STATED PROBLEM: Reproduce the listing from the line containing "The image size is (924, 615)." through the end of the listing, substituting "capture" for every "screenshot" and leaving all else unchanged. Omit the pictures.

STORED RECORDS:
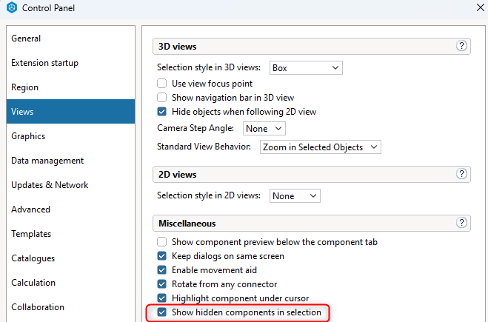Open Selection style in 2D views dropdown
The image size is (488, 322).
[x=295, y=195]
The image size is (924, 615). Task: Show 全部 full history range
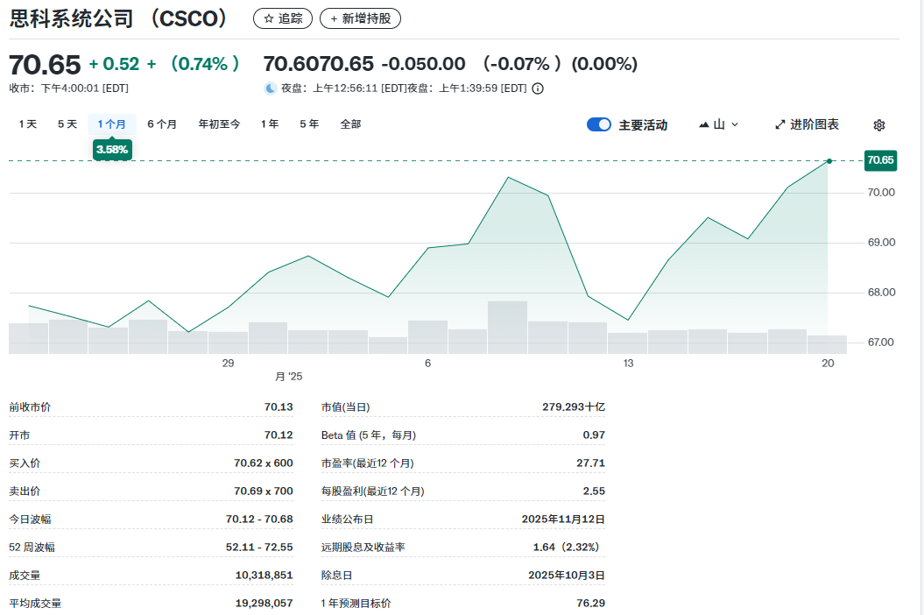click(x=350, y=124)
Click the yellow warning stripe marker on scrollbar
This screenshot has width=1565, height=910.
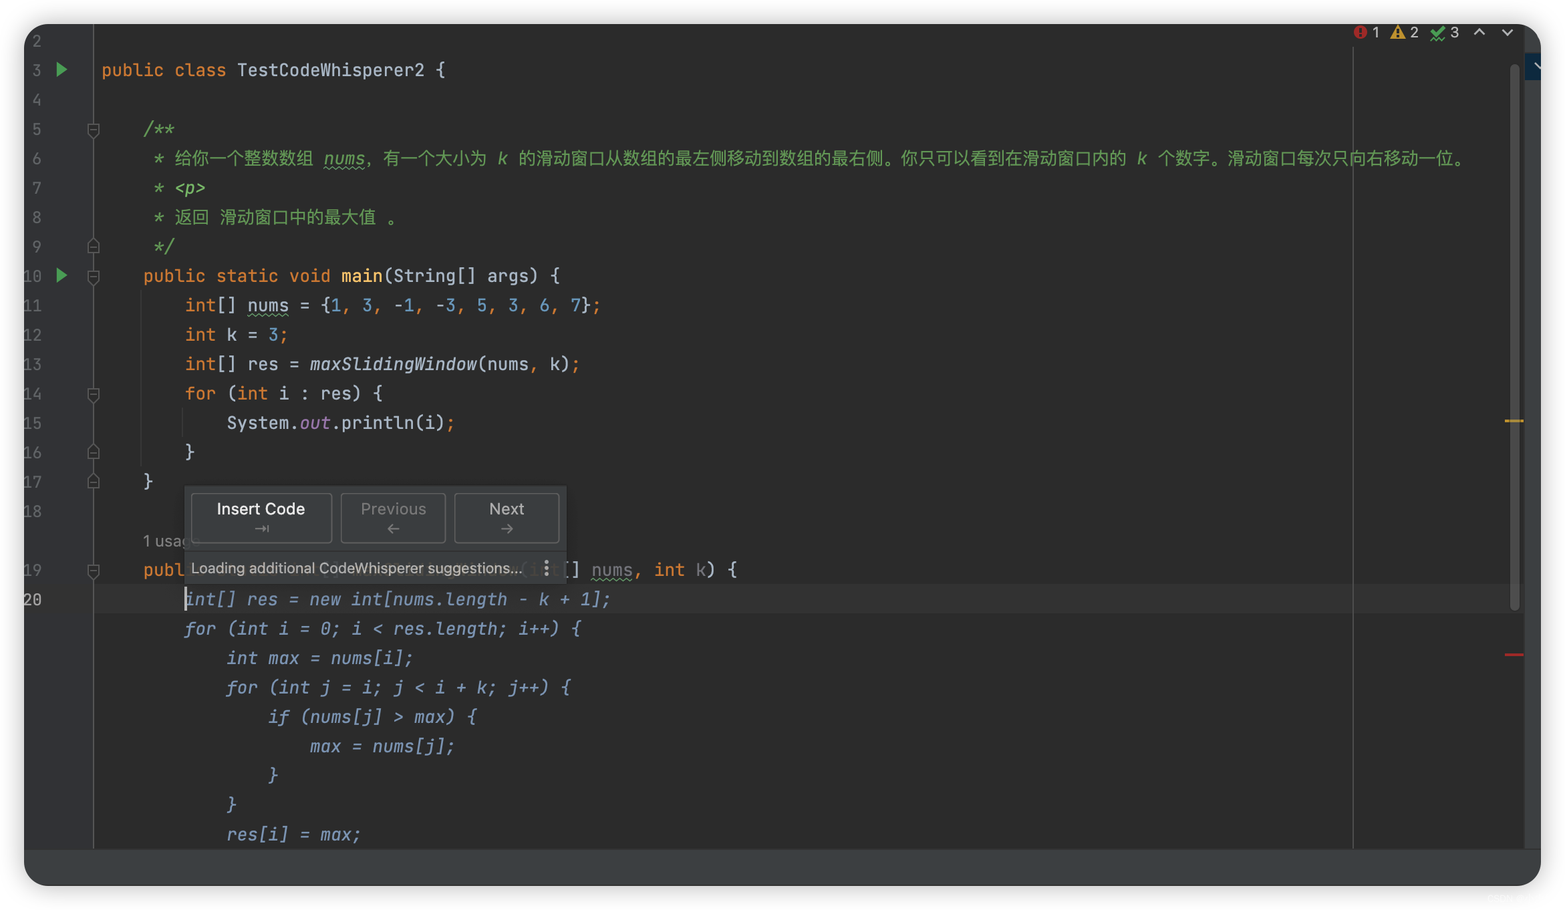1514,421
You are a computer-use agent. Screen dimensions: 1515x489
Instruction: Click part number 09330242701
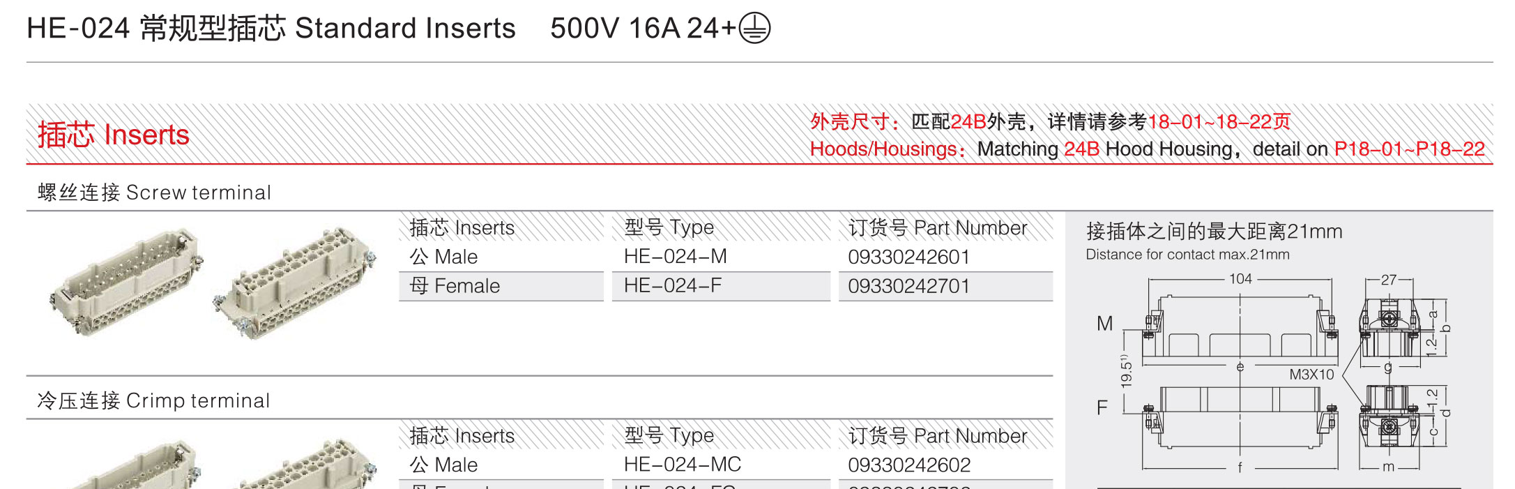[908, 286]
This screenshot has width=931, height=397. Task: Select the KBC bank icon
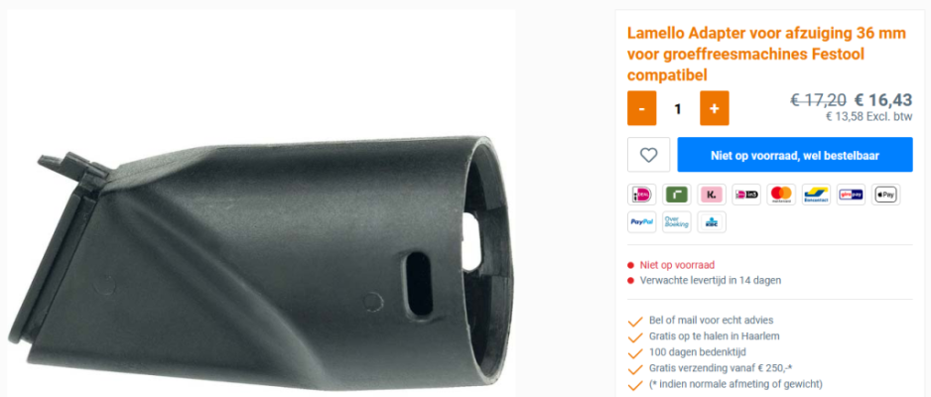pos(712,222)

EXERCISE OUTPUT:
The image size is (924, 615). Task: Show 全部 full history range
click(x=350, y=124)
Click the yellow warning stripe marker on scrollbar
This capture has width=1565, height=910.
1514,421
You are a computer-use agent. Screen dimensions: 1515x489
Instruction: Click part number 09330242701
[908, 286]
This capture has width=931, height=397. Task: Select the KBC bank icon
pos(712,222)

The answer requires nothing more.